■ TASK STATEMENT ■
Provide the records once more, identical to the original.

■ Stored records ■
((

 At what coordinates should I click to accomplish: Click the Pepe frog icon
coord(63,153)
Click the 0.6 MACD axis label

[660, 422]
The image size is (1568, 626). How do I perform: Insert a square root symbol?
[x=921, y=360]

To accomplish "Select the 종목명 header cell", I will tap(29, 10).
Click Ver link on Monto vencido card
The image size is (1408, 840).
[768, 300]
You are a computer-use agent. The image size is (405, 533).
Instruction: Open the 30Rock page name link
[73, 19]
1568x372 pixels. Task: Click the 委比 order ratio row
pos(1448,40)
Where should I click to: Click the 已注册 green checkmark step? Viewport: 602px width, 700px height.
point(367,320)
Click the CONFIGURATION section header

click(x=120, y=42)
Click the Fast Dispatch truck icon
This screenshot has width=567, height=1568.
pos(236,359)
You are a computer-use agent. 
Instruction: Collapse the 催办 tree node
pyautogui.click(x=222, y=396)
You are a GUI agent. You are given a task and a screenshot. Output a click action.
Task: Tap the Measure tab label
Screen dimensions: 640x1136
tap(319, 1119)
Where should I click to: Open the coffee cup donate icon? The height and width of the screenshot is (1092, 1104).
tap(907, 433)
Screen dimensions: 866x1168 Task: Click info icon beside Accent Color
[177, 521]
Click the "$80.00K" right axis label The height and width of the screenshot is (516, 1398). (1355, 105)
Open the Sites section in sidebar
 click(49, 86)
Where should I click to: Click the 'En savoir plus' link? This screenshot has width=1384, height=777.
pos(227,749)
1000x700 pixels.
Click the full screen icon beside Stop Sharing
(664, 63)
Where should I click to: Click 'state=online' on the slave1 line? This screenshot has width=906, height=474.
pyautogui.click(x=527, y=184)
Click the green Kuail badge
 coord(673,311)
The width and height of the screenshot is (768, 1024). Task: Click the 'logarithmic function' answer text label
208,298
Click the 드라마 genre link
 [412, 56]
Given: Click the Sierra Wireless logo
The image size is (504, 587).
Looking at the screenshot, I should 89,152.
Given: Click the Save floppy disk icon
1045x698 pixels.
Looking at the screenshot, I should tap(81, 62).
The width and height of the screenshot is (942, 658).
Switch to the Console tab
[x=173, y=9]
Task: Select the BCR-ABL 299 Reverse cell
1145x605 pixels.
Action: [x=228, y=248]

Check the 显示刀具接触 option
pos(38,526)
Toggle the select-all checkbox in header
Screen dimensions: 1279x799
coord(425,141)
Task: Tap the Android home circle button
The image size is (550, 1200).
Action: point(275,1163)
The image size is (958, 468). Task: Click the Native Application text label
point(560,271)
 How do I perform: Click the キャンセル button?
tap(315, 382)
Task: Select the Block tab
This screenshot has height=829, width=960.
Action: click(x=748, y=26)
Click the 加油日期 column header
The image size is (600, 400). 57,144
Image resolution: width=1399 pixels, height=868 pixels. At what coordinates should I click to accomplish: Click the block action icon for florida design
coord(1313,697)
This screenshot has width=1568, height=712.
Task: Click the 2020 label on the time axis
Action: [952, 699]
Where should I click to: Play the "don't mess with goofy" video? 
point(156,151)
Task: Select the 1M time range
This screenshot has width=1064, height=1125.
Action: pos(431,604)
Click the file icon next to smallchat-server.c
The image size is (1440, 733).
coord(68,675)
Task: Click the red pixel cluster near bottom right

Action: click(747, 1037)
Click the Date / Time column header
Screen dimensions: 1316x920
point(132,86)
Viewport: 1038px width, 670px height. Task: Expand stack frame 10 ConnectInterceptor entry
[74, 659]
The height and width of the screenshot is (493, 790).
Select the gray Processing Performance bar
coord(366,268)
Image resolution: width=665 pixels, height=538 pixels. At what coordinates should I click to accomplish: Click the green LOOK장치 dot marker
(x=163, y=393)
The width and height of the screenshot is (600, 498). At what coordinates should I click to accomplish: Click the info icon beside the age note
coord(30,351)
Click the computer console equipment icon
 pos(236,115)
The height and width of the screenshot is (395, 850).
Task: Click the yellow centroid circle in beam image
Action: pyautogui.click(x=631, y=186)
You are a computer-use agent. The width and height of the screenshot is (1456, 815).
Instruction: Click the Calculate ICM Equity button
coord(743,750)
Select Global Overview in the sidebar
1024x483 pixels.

))

■ SOLUTION FOR THIS EXERCISE ■
 At what coordinates should I click to accomplish: Click the Pepe frog icon
coord(63,153)
Click the 0.6 MACD axis label

[660, 422]
The image size is (1568, 626). How do I perform: Insert a square root symbol?
[x=921, y=360]

To accomplish "Select the 종목명 header cell", I will tap(29, 10).
Click Ver link on Monto vencido card
The image size is (1408, 840).
[768, 300]
You are a computer-use agent. The image size is (405, 533).
Instruction: Open the 30Rock page name link
[73, 19]
1568x372 pixels. Task: Click the 委比 order ratio row
pos(1448,40)
Where should I click to: Click the 已注册 green checkmark step? Viewport: 602px width, 700px height.
point(367,320)
Click the CONFIGURATION section header

click(x=120, y=42)
Click the Fast Dispatch truck icon
This screenshot has width=567, height=1568.
pos(236,359)
You are a computer-use agent. 
Instruction: Collapse the 催办 tree node
pyautogui.click(x=222, y=396)
You are a GUI agent. You are given a task and a screenshot. Output a click action.
Task: Tap the Measure tab label
Screen dimensions: 640x1136
tap(319, 1119)
Where should I click to: Open the coffee cup donate icon? The height and width of the screenshot is (1092, 1104).
tap(907, 433)
Screen dimensions: 866x1168 Task: Click info icon beside Accent Color
[177, 521]
Click the "$80.00K" right axis label The height and width of the screenshot is (516, 1398). (1355, 105)
Open the Sites section in sidebar
 click(49, 86)
Where should I click to: Click the 'En savoir plus' link? This screenshot has width=1384, height=777.
pos(227,749)
1000x700 pixels.
Click the full screen icon beside Stop Sharing
(664, 63)
Where should I click to: Click 'state=online' on the slave1 line? This screenshot has width=906, height=474.
pyautogui.click(x=527, y=184)
Click the green Kuail badge
 coord(673,311)
The width and height of the screenshot is (768, 1024). Task: Click the 'logarithmic function' answer text label
208,298
Click the 드라마 genre link
 [412, 56]
Given: Click the Sierra Wireless logo
The image size is (504, 587).
Looking at the screenshot, I should 89,152.
Given: Click the Save floppy disk icon
1045x698 pixels.
Looking at the screenshot, I should tap(81, 62).
The width and height of the screenshot is (942, 658).
Switch to the Console tab
[x=173, y=9]
Task: Select the BCR-ABL 299 Reverse cell
1145x605 pixels.
Action: [x=228, y=248]

Check the 显示刀具接触 option
pos(38,526)
Toggle the select-all checkbox in header
Screen dimensions: 1279x799
coord(425,141)
Task: Tap the Android home circle button
The image size is (550, 1200).
Action: point(275,1163)
The image size is (958, 468). Task: Click the Native Application text label
point(560,271)
 How do I perform: Click the キャンセル button?
tap(315, 382)
Task: Select the Block tab
This screenshot has height=829, width=960.
Action: click(x=748, y=26)
Click the 加油日期 column header
The image size is (600, 400). 57,144
Image resolution: width=1399 pixels, height=868 pixels. At what coordinates should I click to accomplish: Click the block action icon for florida design
coord(1313,697)
This screenshot has width=1568, height=712.
Task: Click the 2020 label on the time axis
Action: [952, 699]
Where should I click to: Play the "don't mess with goofy" video? 
point(156,151)
Task: Select the 1M time range
This screenshot has width=1064, height=1125.
Action: pos(431,604)
Click the file icon next to smallchat-server.c
The image size is (1440, 733).
coord(68,675)
Task: Click the red pixel cluster near bottom right

Action: click(747, 1037)
Click the Date / Time column header
Screen dimensions: 1316x920
point(132,86)
Viewport: 1038px width, 670px height. Task: Expand stack frame 10 ConnectInterceptor entry
[74, 659]
The height and width of the screenshot is (493, 790).
Select the gray Processing Performance bar
coord(366,268)
Image resolution: width=665 pixels, height=538 pixels. At what coordinates should I click to accomplish: Click the green LOOK장치 dot marker
(x=163, y=393)
The width and height of the screenshot is (600, 498). At what coordinates should I click to accomplish: Click the info icon beside the age note
coord(30,351)
Click the computer console equipment icon
 pos(236,115)
The height and width of the screenshot is (395, 850).
Task: Click the yellow centroid circle in beam image
Action: pyautogui.click(x=631, y=186)
You are a computer-use agent. The width and height of the screenshot is (1456, 815).
Instruction: Click the Calculate ICM Equity button
coord(743,750)
Select Global Overview in the sidebar
1024x483 pixels.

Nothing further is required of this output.